Fitch sieht Österreichs Banken unter Druck

Markt / 18.08.2014 • 20:29 Uhr / 2 Minuten Lesezeit

Fitch sieht das große Engagement in Osteuropa weiter als Risiko.

Frankfurt. Dieses werde die Gewinne 2014 belasten und mache die Institute vor dem EZB-Stresstest verwundbarer, meint Fitch. Insbesondere stünden die Banken vor „geopolitischen Risiken“. Die Gewinne seien bedroht durch Abwertungen, Kreditausfälle und ein langsames Kreditwachstum. Insbesondere in Ungarn drohen weitere Eingriffe des Gesetzgebers, in einigen Märkten sind hohe Bankenabgaben zu entrichten. Dazu komme das langsame Wachstum in Österreich mit geringen Gewinnmargen.
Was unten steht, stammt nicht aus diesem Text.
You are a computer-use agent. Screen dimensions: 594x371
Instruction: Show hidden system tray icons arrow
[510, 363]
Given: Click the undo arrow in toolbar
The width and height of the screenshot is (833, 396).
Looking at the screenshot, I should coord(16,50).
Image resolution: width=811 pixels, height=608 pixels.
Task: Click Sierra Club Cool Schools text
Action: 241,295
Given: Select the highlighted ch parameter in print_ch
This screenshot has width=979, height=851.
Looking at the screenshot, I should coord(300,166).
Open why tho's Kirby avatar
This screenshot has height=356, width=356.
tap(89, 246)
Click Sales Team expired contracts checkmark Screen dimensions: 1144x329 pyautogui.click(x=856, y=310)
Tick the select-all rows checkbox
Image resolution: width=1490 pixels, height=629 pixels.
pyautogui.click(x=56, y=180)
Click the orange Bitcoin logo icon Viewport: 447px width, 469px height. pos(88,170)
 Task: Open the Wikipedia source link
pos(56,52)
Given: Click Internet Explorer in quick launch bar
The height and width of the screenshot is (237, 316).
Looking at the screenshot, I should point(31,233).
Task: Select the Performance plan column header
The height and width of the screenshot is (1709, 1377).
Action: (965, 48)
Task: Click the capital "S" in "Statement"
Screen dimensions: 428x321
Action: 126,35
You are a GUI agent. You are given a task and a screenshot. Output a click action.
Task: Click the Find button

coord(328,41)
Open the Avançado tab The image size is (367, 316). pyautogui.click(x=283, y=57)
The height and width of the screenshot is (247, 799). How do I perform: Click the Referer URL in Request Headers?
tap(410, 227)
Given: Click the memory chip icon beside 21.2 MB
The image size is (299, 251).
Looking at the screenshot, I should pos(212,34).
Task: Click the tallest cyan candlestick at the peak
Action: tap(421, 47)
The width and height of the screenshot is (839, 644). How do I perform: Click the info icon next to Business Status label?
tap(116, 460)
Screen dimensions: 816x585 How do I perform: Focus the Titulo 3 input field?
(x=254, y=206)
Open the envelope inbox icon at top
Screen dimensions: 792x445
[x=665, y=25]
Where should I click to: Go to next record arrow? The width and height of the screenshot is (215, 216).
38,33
Die drei größten Banken, Bank Austria, Erste Group und RBI, verlassen sich für ihren Profit auf einige Ost-Märkte, insbesondere Russland, die Türkei und Tschechien, schreibt Fitch. Die Bankgeschäfte in diesen Ländern laufen zwar rund, aber das hohe Engagement von RBI und Bank Austria in Russland setzt sie einem hohen geopolitischen Risiko aus. Die beiden Banken sind – mit je 20 Mrd. Euro – im Verhältnis zu ihrem Kapital die in Russland am stärksten aktiven westeuropäischen Institute. Angesichts der Ukraine-Krise könnten ein langsameres Wachstum in Russland und eine Rubel-Abwertung die Gewinne belasten.

Konservative Annahmen im EZB-Stresstest für die Volkswirtschaft und die Qualität der Aktiva in mehreren CEE-Staaten machen österreichische Banken verletzlicher als viele westeuropäische Konkurrenten, meint Fitch. Am wenigsten Probleme dürfte die Bank Austria haben, da sie weniger Fremdwährungskredite in den Ländern habe, die von der EZB am strengsten bewertet werden.